Anyway, I have an issue at work where I have a table that has a horrible clustered index. It's not very selective (the first key can return upwards of 80K rows) and the first key changes frequently when the row is updated (leading to fragmentation). It's great for one semi-frequent query in our system, but really isn't useful for most others. The problem is that SQL Server (talking SQL Server 2000 here) uses the index A LOT in the form of clustered index scans. To the point of ignoring every other index on the table. If I go in and search anything but the PK, it will ignore every other index in the table and use the clustered index. Period. No discussion. I've gone to using index hints to force it to use the correct index for the query, which actually improves the search by a factor of 10 to 100 most times.

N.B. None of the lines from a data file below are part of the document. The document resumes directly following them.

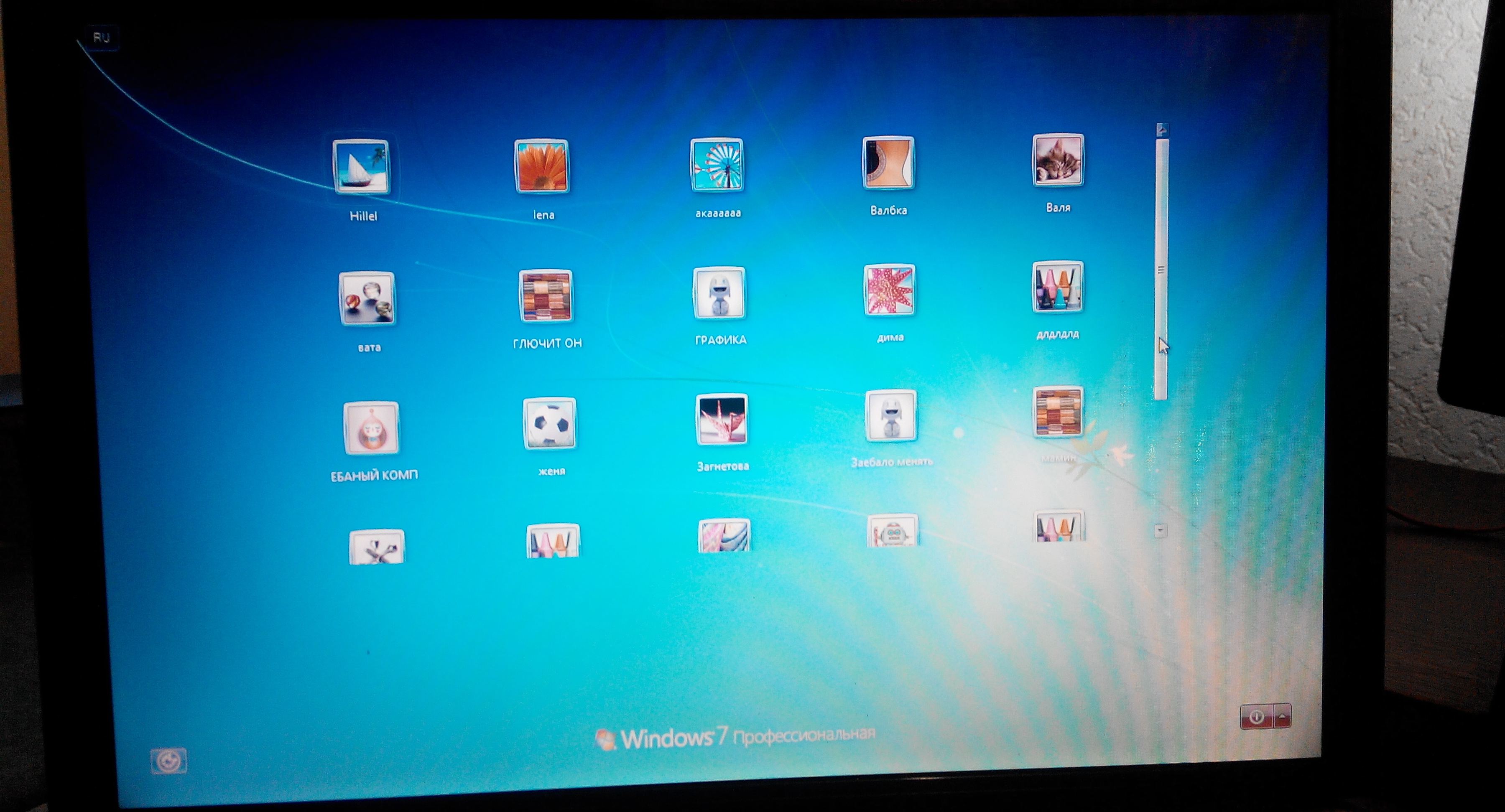Click the red shutdown power button
This screenshot has width=1505, height=812.
pos(1257,717)
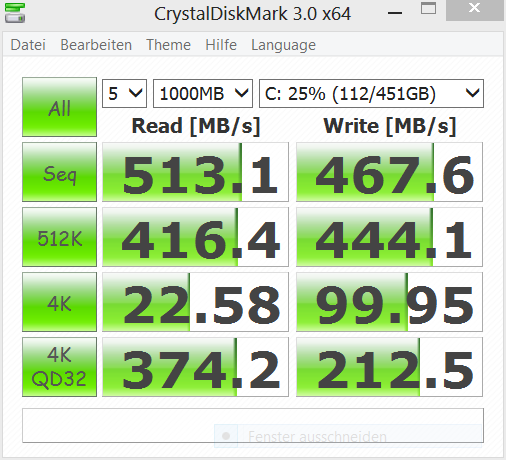506x460 pixels.
Task: Click the 4K write result 99.95
Action: coord(389,302)
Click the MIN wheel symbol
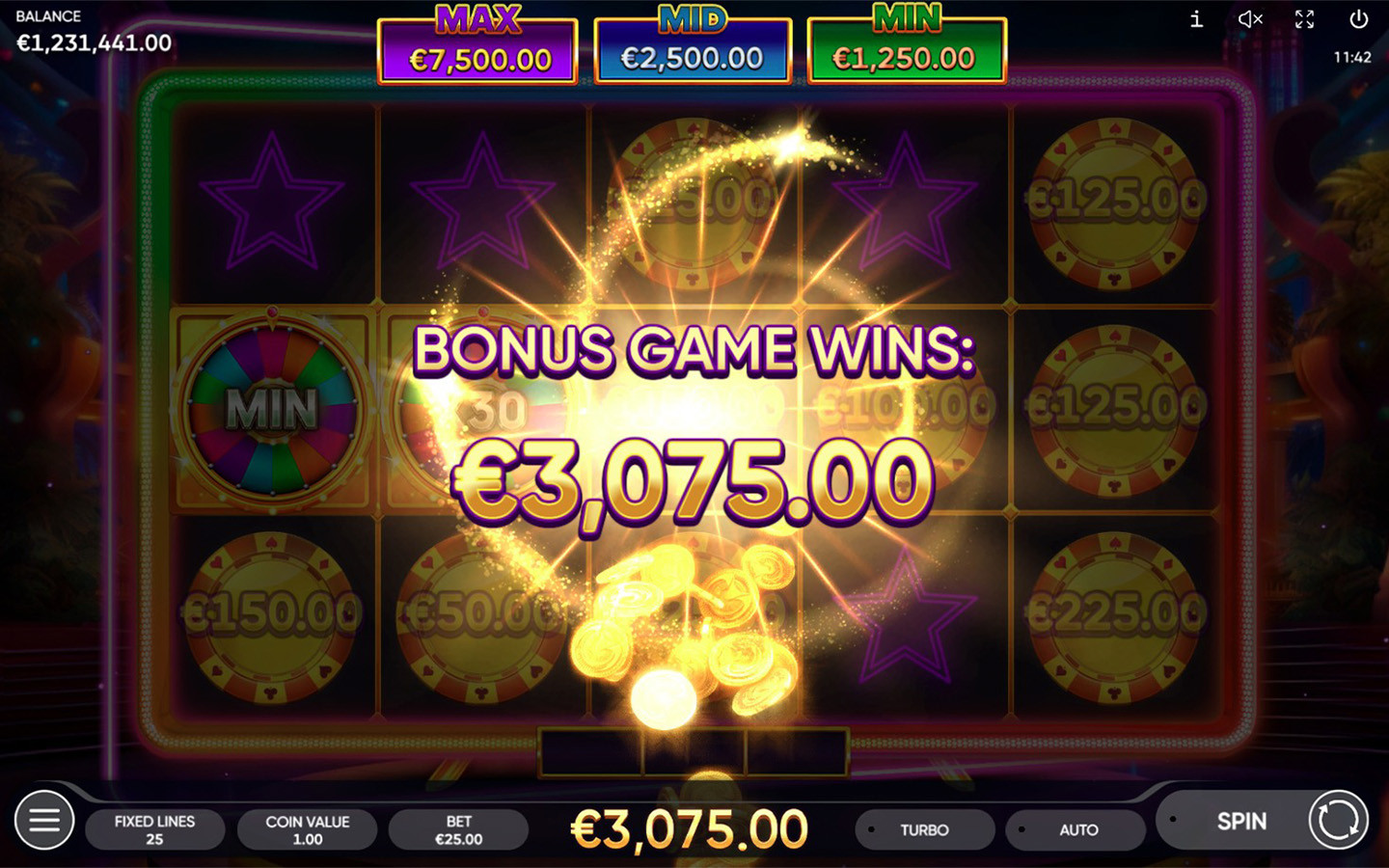1389x868 pixels. click(x=273, y=410)
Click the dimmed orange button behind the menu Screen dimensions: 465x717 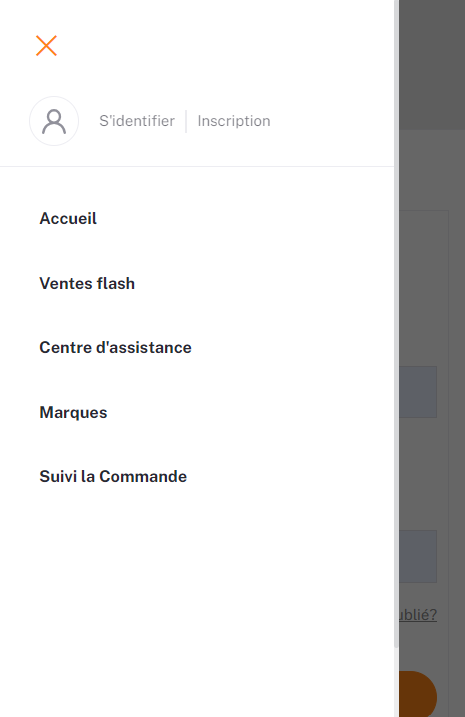(x=418, y=694)
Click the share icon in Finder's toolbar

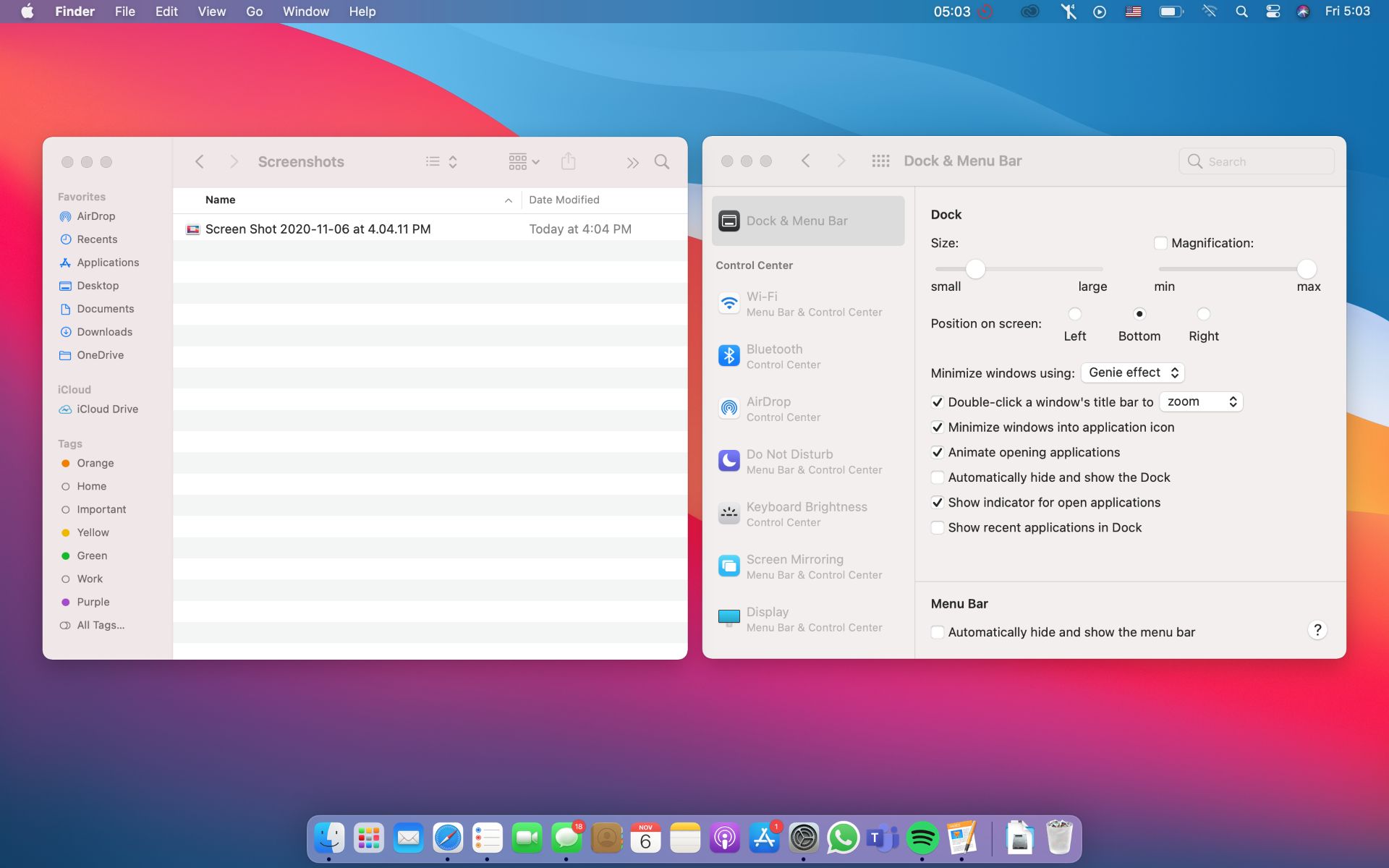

The problem is that SQL Server assumes that a Bookmark Lookup step has a near-infinite cost. So it will do anything, including the equivalent of a full table scan, to avoid that bookmark lookup. Which is just insane in most cases.
The table also has this nasty trigger on it that basically serializes any rowset insert, updates, or deletes. There are good reasons for this, but it still sucks. There are no set-based operations on any data modifications in this table. As a result, data modifications take a very long itme.
So then the discussion took a turn.
"Why do you have a clustered index".
Well, because you have to.
"No, you don't"
hmm. No clustered index. No bookmark lookups. No completely ludicrous query plans to avoid the bookmark lookup. No tablespace fragmentation. Horrible insert performance, but it's not gonna get any worse than it already is with that damn trigger on there anyway. Every index on the table stand on it's own merits, equally likely to be chosen based on its selectivity, not on some artificial and horrible decision made by the query processor to avoid a bookmark lookup that would likely cost nothing anyway.
Hmm.
If this was true, we'd see behavior where if you have a table with a clustered index, pretty much any non-clustered index that isn't a fully covering index is next to useless. Which is generally the observed behavior.
So the choices are: Clustered index and every other index is covering for a particular query, or no clustered index and let the other indexes fight it out for selectivity for each query.
The nonclustered index approach looks to be more flexible in this case. The cost, of course, is insert performance. Which is what I'll be testing today.